**Task item:** The answer should contain every record below, output exactly.

**Given entries:**
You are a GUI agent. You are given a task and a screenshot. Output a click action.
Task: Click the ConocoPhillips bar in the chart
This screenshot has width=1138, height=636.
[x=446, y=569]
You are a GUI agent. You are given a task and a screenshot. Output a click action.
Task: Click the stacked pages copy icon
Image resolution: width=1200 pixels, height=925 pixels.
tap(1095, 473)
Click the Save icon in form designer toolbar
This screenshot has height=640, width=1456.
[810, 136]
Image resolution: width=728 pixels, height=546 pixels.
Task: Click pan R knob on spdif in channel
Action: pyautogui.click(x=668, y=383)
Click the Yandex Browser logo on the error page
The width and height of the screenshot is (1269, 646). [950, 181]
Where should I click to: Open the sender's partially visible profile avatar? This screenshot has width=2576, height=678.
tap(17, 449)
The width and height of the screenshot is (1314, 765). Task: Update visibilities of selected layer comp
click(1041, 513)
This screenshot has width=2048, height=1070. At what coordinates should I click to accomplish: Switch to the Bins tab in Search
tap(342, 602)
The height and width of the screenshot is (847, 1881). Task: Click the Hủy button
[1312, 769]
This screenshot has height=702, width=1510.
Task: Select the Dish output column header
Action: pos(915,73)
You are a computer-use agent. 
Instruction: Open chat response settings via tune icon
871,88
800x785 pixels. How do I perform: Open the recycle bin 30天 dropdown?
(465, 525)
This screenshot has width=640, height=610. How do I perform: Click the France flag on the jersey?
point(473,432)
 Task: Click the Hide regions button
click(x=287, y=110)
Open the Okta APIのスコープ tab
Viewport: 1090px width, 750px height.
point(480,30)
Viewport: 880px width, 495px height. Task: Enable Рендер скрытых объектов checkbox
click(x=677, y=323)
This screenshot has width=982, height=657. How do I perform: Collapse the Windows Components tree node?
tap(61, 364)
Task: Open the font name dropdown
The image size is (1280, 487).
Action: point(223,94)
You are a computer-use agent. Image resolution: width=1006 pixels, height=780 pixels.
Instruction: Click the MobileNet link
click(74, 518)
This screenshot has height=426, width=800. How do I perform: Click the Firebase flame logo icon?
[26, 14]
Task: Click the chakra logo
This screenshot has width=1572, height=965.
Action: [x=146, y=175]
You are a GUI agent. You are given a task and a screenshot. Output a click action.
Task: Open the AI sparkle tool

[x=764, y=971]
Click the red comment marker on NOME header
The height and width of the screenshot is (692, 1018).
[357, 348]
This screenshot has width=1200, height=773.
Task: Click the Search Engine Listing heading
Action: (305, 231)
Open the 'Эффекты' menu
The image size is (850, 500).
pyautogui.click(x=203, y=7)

**Exercise answer:**
You are a GUI agent. You are given a task and a screenshot. Output a click action.
Task: Click the ConocoPhillips bar in the chart
This screenshot has width=1138, height=636.
[x=446, y=569]
You are a GUI agent. You are given a task and a screenshot. Output a click action.
Task: Click the stacked pages copy icon
Image resolution: width=1200 pixels, height=925 pixels.
tap(1095, 473)
Click the Save icon in form designer toolbar
This screenshot has height=640, width=1456.
[810, 136]
Image resolution: width=728 pixels, height=546 pixels.
Task: Click pan R knob on spdif in channel
Action: pyautogui.click(x=668, y=383)
Click the Yandex Browser logo on the error page
The width and height of the screenshot is (1269, 646). [950, 181]
Where should I click to: Open the sender's partially visible profile avatar? This screenshot has width=2576, height=678.
tap(17, 449)
The width and height of the screenshot is (1314, 765). Task: Update visibilities of selected layer comp
click(1041, 513)
This screenshot has width=2048, height=1070. At what coordinates should I click to accomplish: Switch to the Bins tab in Search
tap(342, 602)
The height and width of the screenshot is (847, 1881). Task: Click the Hủy button
[1312, 769]
This screenshot has height=702, width=1510.
Task: Select the Dish output column header
Action: pos(915,73)
You are a computer-use agent. 
Instruction: Open chat response settings via tune icon
871,88
800x785 pixels. How do I perform: Open the recycle bin 30天 dropdown?
(465, 525)
This screenshot has width=640, height=610. How do I perform: Click the France flag on the jersey?
point(473,432)
 Task: Click the Hide regions button
click(x=287, y=110)
Open the Okta APIのスコープ tab
Viewport: 1090px width, 750px height.
point(480,30)
Viewport: 880px width, 495px height. Task: Enable Рендер скрытых объектов checkbox
click(x=677, y=323)
This screenshot has width=982, height=657. How do I perform: Collapse the Windows Components tree node?
tap(61, 364)
Task: Open the font name dropdown
The image size is (1280, 487).
Action: point(223,94)
You are a computer-use agent. Image resolution: width=1006 pixels, height=780 pixels.
Instruction: Click the MobileNet link
click(74, 518)
This screenshot has height=426, width=800. How do I perform: Click the Firebase flame logo icon?
[26, 14]
Task: Click the chakra logo
This screenshot has width=1572, height=965.
Action: [x=146, y=175]
You are a GUI agent. You are given a task and a screenshot. Output a click action.
Task: Open the AI sparkle tool

[x=764, y=971]
Click the red comment marker on NOME header
The height and width of the screenshot is (692, 1018).
[357, 348]
This screenshot has width=1200, height=773.
Task: Click the Search Engine Listing heading
Action: (305, 231)
Open the 'Эффекты' menu
The image size is (850, 500).
pyautogui.click(x=203, y=7)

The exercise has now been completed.